Figure 1. The landscape of aneuploidy and copy number alterations in PDXs.

Figure 1

(a) Distribution of cancer types in our PDX dataset (n=543 unique models). In the inner circle models are divided by their lineage: each cancer type is denoted by a color and a number. In the middle circle models are divided by the number of time points analyzed: multiple time points are denoted by a darker color, and enable to follow PDX evolution throughout in vivo propagation. In the outer circle models are divided by the biological material from which CNAs were inferred: DNA (stripes), RNA (dots) or both (stripes and dots). (b) A heatmap comparing the landscapes of lineage-matched arm-level CNAs of PDXs and of primary TCGA tumors, showing an overall high degree of concordance (mean Pearson’s r = 0.79). The color of each chromosome arm represents the fraction difference between gains and losses of that arm. (c) A representative example of PDX model evolution. Shown are gene expression moving average plots of normal brain tissue (gray), GBM PDX model at p1 (pink) and GBM model at p3 (red), revealing the disappearance of trisomy 7, the retention of monosomy 10, and the emergence of monosomy 11, within two in vivo passages. (d) Gradual evolution of CNA landscapes throughout PDX passaging.

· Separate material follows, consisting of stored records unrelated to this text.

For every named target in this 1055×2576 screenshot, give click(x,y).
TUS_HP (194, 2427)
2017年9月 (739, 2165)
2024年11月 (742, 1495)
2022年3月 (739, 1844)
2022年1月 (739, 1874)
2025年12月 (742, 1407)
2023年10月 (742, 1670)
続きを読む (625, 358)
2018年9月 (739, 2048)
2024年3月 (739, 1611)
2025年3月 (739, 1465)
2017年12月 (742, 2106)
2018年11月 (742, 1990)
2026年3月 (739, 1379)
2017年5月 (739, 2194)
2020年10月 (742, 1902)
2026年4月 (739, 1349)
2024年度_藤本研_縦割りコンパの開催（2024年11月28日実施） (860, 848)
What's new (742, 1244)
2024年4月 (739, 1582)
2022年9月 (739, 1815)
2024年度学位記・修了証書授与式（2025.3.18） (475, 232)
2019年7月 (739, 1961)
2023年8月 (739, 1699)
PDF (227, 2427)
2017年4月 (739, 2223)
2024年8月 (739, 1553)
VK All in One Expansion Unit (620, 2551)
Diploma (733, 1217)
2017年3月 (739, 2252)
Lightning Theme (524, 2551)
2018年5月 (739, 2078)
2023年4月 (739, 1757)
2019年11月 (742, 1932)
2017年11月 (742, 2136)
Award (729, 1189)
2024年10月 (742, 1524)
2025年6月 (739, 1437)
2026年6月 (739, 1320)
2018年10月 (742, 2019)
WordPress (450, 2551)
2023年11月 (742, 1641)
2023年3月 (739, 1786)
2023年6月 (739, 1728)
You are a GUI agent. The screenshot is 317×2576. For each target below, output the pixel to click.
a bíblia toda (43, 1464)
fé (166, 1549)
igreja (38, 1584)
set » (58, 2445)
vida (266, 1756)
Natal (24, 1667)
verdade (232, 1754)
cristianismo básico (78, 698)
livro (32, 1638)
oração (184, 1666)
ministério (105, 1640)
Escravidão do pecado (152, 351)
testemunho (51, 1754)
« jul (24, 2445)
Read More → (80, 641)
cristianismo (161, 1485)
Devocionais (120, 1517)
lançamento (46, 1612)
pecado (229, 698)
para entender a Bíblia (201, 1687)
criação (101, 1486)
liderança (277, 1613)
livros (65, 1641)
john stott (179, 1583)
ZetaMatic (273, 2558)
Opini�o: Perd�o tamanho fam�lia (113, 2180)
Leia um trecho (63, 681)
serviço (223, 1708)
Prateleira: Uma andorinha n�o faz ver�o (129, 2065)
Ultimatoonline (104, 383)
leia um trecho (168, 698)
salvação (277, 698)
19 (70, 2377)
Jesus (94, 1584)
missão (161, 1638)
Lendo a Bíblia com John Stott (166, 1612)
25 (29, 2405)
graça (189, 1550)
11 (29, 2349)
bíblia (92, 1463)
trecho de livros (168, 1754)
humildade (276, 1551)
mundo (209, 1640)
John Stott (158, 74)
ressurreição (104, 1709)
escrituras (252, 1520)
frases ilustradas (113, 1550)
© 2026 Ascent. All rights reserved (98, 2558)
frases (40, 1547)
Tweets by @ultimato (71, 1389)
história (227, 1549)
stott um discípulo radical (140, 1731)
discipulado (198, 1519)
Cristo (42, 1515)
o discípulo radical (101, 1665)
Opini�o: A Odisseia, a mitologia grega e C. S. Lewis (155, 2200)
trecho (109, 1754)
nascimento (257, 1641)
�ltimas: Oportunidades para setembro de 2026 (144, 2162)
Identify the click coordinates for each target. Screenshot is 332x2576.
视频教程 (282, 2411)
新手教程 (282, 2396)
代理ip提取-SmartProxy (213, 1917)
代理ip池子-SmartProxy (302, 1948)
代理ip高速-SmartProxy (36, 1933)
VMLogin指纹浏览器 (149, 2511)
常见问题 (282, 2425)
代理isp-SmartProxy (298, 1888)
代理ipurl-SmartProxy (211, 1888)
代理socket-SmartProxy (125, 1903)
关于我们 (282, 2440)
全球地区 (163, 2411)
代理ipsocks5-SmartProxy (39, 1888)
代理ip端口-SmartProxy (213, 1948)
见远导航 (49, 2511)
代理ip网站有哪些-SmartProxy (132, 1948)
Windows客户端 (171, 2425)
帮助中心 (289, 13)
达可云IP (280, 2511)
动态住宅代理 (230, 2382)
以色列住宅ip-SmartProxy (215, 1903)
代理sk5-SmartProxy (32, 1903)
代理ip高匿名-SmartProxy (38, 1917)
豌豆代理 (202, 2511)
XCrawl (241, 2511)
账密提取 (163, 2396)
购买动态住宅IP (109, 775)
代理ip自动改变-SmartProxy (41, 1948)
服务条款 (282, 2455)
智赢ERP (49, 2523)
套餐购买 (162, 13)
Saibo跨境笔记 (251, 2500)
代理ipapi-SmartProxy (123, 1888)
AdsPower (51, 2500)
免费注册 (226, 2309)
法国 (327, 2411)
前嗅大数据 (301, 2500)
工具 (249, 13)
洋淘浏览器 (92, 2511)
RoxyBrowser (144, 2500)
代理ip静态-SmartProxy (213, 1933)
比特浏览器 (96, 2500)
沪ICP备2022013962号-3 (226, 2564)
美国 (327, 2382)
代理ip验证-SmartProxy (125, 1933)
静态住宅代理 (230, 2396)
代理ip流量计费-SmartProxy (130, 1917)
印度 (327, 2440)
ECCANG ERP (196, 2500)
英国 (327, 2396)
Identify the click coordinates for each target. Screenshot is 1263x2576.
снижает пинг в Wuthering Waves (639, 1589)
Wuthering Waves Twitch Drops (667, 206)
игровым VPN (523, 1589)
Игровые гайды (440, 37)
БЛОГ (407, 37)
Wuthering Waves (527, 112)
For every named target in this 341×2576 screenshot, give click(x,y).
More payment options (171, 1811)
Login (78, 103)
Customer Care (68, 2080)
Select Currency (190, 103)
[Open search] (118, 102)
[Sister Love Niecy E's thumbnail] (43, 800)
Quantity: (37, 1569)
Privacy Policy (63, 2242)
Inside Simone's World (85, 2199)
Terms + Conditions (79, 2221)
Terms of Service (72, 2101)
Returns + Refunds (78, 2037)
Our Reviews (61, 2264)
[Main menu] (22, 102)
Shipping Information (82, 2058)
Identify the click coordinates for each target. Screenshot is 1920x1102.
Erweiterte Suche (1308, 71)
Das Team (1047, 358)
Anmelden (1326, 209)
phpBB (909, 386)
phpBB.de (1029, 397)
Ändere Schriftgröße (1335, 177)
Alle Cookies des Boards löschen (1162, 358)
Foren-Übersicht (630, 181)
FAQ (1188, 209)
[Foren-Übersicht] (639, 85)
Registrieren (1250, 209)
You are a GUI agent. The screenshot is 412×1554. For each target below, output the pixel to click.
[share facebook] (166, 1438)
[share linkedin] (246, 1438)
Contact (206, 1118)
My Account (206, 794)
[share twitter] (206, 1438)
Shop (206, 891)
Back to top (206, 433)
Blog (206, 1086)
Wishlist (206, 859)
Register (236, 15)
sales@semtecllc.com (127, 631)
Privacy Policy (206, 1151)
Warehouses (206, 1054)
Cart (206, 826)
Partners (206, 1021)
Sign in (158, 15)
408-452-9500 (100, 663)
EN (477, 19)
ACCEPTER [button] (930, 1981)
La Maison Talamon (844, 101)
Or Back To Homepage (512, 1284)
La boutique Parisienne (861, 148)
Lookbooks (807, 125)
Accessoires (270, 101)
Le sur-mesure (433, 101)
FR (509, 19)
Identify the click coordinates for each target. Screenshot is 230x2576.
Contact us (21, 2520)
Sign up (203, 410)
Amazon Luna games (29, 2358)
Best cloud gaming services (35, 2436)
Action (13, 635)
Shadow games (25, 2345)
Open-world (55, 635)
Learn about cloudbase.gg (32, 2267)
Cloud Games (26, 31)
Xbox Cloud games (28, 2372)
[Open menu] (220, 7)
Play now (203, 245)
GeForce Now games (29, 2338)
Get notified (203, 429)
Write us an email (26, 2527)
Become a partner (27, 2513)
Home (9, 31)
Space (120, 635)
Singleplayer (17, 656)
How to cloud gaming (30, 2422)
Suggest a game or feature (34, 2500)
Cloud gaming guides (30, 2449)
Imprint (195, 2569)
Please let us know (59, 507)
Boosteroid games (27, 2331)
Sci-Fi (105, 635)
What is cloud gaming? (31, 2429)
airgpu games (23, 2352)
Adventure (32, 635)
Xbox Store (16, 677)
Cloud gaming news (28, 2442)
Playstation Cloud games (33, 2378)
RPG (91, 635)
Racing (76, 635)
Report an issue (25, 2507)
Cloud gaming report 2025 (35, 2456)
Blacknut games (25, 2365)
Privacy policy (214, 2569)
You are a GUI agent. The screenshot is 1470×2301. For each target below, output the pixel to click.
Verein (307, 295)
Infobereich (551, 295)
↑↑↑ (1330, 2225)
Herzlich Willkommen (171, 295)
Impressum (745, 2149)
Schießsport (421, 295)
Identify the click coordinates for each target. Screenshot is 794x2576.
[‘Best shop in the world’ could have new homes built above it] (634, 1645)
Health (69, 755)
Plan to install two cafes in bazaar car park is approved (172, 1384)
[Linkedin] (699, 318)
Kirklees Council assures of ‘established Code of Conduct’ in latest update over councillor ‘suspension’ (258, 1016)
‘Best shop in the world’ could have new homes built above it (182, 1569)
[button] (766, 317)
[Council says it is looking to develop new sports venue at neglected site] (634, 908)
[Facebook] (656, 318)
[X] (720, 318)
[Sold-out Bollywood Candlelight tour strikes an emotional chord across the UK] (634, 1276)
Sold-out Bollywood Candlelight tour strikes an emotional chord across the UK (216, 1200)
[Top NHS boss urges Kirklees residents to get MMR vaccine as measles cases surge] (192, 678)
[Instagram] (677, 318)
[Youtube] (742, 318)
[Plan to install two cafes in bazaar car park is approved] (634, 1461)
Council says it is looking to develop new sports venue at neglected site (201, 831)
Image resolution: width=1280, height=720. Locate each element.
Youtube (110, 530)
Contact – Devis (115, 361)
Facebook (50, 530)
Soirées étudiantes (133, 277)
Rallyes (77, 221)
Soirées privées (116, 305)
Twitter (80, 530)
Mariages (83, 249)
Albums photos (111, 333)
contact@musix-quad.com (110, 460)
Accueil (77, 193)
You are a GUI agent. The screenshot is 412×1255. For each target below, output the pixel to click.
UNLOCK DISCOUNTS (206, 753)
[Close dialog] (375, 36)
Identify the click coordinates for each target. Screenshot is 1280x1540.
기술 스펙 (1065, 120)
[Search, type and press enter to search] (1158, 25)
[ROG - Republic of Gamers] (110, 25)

Box plots present model-acquired CNA fraction as a function of the number of passages between measurements. Bar, median; box, 25th and 75th percentiles; whiskers, data within 1.5*IQR of lower or upper quartile; circles: all data points. P-values indicate significance from a Wilcoxon rank-sum test. (e) Violin plots present the proportion of genes affected by CNAs in TCGA and in PDX tumor samples (all tissue types combined), showing an overall similarity between both datasets. Bar, median; colored rectangle, 25th and 75th percentiles; width of the violin indicates frequency at that CNA fraction level.